Automatic mixing

Dissonance suppression during harmonic mixing

A journey through the DJ world
by Stefan Hamburger
July 2017
Seminar Topics in Computer Music
Prof. Paolo Bientinesi, RWTH Aachen

2.1

What is automatic mixing?

Generating a continuous stream of music with smooth transitions

Track A → Track B

3.1

DJs in a club

DJing is the main application for automatic mixing. If you think about DJs in a club, their job is to play back the music and keep everyone entertained. The end of a song is the most critical time because if they choose a wrong follow-up song that the crowd doesn't like, the DJ risks clearing the dancefloor. The clubgoers may decide to stop dancing, get a drink or even leave the club which is bad for a DJ's reputation and career.

Therefore, when DJing became widespread in the late 60s and 70s with the rise of disco music, DJs had to quickly learn to improve their mixing.

3.2

History of DJing

Francis Grasso: beatmatching

Technics SL-1200 (1971)

One pioneer in the DJing field was Francis Grasso, a DJ from New York. He developed what is now known as beatmatching. As you heard in the previous talk on tempo adjustment, beatmatching means changing the speed so that the beats from both tracks align and people can keep dancing in the same rhythm.

For this, turntables have a slider on the side, allowing DJs to change the playback speed of a song. The problem with physical turntables is that changing the tempo automatically changes the pitch – if you compress a waveform, the frequency will go up.

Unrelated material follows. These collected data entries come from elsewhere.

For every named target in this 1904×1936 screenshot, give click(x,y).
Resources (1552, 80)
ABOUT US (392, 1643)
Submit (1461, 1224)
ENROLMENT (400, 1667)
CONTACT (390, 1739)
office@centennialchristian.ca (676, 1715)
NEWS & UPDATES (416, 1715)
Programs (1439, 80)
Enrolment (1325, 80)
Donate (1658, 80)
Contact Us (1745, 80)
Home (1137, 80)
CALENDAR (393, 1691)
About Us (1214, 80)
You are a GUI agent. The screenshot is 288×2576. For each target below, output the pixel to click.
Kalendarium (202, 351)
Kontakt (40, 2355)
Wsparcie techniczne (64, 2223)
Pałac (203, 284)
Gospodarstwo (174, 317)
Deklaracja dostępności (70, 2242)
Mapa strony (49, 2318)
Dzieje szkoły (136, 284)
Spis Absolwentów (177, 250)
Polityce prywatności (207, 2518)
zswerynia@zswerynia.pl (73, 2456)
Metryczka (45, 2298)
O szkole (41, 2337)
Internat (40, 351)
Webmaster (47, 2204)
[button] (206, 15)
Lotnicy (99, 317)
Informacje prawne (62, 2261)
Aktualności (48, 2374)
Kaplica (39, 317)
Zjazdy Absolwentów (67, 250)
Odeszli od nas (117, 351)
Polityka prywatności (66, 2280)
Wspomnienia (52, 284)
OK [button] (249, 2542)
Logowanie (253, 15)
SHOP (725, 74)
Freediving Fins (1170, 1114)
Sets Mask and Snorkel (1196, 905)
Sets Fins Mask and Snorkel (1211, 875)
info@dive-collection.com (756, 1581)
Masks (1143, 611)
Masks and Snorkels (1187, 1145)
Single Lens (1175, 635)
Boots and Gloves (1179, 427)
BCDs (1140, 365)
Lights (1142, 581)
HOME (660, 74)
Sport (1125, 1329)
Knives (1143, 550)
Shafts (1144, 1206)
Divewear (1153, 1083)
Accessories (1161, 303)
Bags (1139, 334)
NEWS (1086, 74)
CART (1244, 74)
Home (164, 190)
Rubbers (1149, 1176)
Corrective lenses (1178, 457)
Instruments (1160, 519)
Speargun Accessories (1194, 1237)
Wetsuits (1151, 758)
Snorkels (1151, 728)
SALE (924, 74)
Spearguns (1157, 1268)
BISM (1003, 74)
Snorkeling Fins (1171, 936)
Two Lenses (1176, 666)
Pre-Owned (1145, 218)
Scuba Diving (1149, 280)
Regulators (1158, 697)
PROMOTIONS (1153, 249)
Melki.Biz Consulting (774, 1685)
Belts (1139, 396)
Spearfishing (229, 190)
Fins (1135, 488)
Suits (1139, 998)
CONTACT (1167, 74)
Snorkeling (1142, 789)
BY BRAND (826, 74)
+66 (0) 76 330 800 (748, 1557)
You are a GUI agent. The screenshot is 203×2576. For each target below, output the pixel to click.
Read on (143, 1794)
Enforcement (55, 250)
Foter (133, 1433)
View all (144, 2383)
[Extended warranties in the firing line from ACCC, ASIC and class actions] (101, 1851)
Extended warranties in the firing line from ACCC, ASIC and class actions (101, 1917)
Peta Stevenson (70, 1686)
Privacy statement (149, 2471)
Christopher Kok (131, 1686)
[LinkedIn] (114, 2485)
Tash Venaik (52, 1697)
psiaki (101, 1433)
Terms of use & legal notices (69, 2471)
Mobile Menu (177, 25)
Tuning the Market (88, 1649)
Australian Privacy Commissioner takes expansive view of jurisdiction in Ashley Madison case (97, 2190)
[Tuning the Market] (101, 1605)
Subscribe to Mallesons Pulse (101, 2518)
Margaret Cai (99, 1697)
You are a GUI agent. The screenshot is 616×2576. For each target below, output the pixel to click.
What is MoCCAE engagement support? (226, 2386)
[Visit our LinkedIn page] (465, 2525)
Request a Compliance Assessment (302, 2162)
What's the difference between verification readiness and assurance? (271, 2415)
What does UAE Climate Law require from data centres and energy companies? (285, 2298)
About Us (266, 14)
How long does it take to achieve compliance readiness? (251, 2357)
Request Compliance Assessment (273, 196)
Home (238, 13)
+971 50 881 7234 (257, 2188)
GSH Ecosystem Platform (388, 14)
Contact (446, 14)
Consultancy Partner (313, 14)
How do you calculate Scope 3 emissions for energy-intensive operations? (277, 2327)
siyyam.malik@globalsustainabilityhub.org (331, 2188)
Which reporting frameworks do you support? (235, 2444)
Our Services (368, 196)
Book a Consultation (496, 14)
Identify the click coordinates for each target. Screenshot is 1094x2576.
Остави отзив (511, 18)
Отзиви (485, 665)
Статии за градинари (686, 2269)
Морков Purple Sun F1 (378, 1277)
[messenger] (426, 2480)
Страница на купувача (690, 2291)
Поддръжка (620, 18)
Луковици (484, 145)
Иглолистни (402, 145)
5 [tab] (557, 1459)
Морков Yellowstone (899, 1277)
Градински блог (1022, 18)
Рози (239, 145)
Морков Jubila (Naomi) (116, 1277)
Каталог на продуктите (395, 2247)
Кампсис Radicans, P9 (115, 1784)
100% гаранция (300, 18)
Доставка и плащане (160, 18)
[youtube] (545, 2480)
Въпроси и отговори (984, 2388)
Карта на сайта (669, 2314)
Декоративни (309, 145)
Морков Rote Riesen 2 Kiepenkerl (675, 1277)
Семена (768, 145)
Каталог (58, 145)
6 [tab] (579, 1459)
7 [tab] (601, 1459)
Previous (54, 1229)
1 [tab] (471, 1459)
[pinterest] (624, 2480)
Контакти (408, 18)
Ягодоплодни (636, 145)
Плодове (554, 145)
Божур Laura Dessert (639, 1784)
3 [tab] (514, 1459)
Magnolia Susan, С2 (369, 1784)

The turntable shown in this image only allows a tempo change up to 8%, this ensures that you can't change the tempo so much that the song would sound too high- or low-pitched. For good beatmatching, DJs need to make sure that any follow-up song already has a tempo similar to the current song, else the mixing will fail.

Image source:
https://commons.wikimedia.org/wiki/File:Technics_SL-1200MK2-2.jpg
https://commons.wikimedia.org/wiki/File:Technics_SL-1210MK2_pitch_control.jpeg

3.3

History of DJing

1986: Harmonic Keys magazine (Stuart Soroka)

The need for a better song selection was recognized by Stuart Soroka, a DJ from Key West. In his Harmonic Keys magazine, he published the tempo and key information for the most popular tracks. Back then, DJs did not have a digital archive, instead they carried their vinyl tracks in a big box. Given the tempo and key information, they were able to sort their record collection at home, so that when they are playing in a club, they could easily find follow-up tracks that fit the current track and would guarantee a good mixing.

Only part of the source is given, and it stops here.